Text excerpt =>
· · · · ·

4.2 Equity. As an inducement to join the Company, Executive will receive the following
equity awards (the “Inducement Awards”): (a) an award of 50,000 restricted stock units subject to
the terms and conditions set forth in the Notice of Grant of Restricted Stock Units and Restricted
Stock Units Agreement attached hereto as Exhibit A-1, (b) an award of 50,000 restricted
stock units subject to the terms and conditions set forth in the Notice of Grant of Restricted
Stock Units and Restricted Stock Units Agreement attached hereto as Exhibit A-2, and (c) an
award of 25,000 performance shares subject to the terms and conditions set forth in the Notice of
Grant of Performance Shares and 2009 Performance Share Agreement attached hereto as Exhibit
A-3. Unless otherwise requested by Executive reasonably in advance of the date on which any tax
withholding obligation arises, the Company will satisfy its tax withholding obligation with respect
to the Inducement Awards as set forth in the applicable agreements attached in such exhibits.
Subject to approval by Company’s Board of Directors (the “Board”), Company may from time to time
grant to Executive various forms of equity awards of Company’s common stock (the “Equity Awards”);
provided, however, that for the Company’s 2010 fiscal year, Executive shall be guaranteed a target
award of 50,000 performance shares pursuant to the Company’s annual performance share program. The
Equity Awards will be subject to the terms and conditions of Company’s 2005 Performance Incentive
Plan, or any other subsequent employee equity plan approved in the future by the Board and, if
applicable, the Company’s shareholders, as designated by the Board (the “Plan”). The Inducement
Awards and the Equity Awards will be subject to the terms and conditions contained in the
applicable forms of award agreement adopted by the Board and certain vesting acceleration
provisions described in this Agreement.

· · · · ·

Source data =>
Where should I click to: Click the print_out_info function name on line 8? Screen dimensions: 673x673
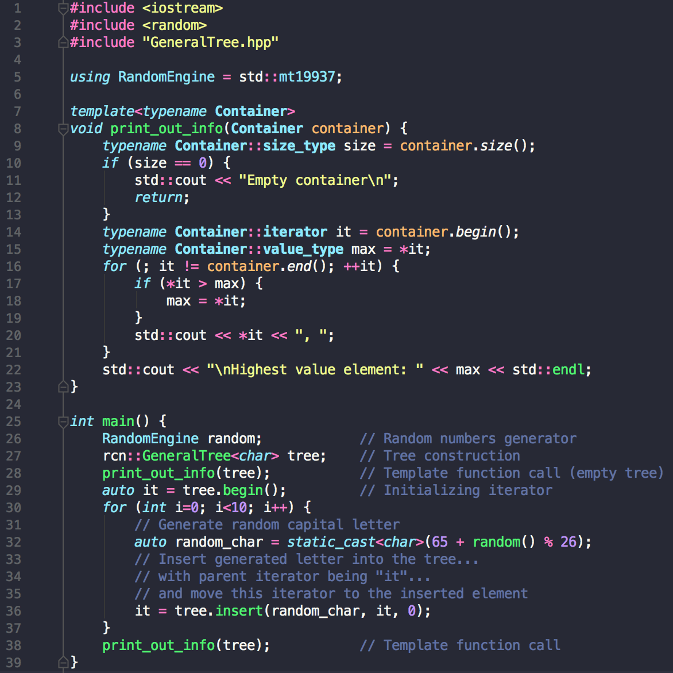[167, 129]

· · · · ·

Problems =>
1 - Using the equity provision, list each of the Inducement Awards with its number of units or shares and the exhibit that governs it.
2 - According to the equity provision, what target award is Executive guaranteed for the Company's 2010 fiscal year?
3 - Continue the equity provision from the point where it stops.
The data has no connection to the equity provision.

Task answers =>
1 -
- 50,000 restricted stock units, Exhibit A-1
- 50,000 restricted stock units, Exhibit A-2
- 25,000 performance shares, Exhibit A-3

2 - A target award of 50,000 performance shares under the Company's annual performance share program.

3 -
4.3 Incentive Compensation. In addition, Executive will also be eligible to receive
incentive compensation subject to the terms and conditions contained in the Executive Bonus Plan,
which is approved by the Board and is subject to amendment from time to time by the Board in its
sole and absolute discretion (a “Bonus”). For 2009, the Company will guarantee that Executive will
receive a minimum Bonus equal to $87,500 (which is 50% of the portion of Executive’s annual target
bonus rate of $350,000 applicable to the second half of the 2009 fiscal year). For subsequent
fiscal years, Executive will have a minimum annual target Bonus of $350,000. Unless otherwise
provided herein, the payment of any Bonus pursuant to this Section 4.3 shall be made in accordance
with the normal payroll practices of Company, less required deductions for state and federal
withholding tax, social security and all other employment taxes and authorized payroll deductions.
4.4 Performance and Salary Review. The Board will periodically review Executive’s
performance on no less than an annual basis. Adjustments to salary or other compensation, if any,
will be made by the Board in its sole and absolute discretion.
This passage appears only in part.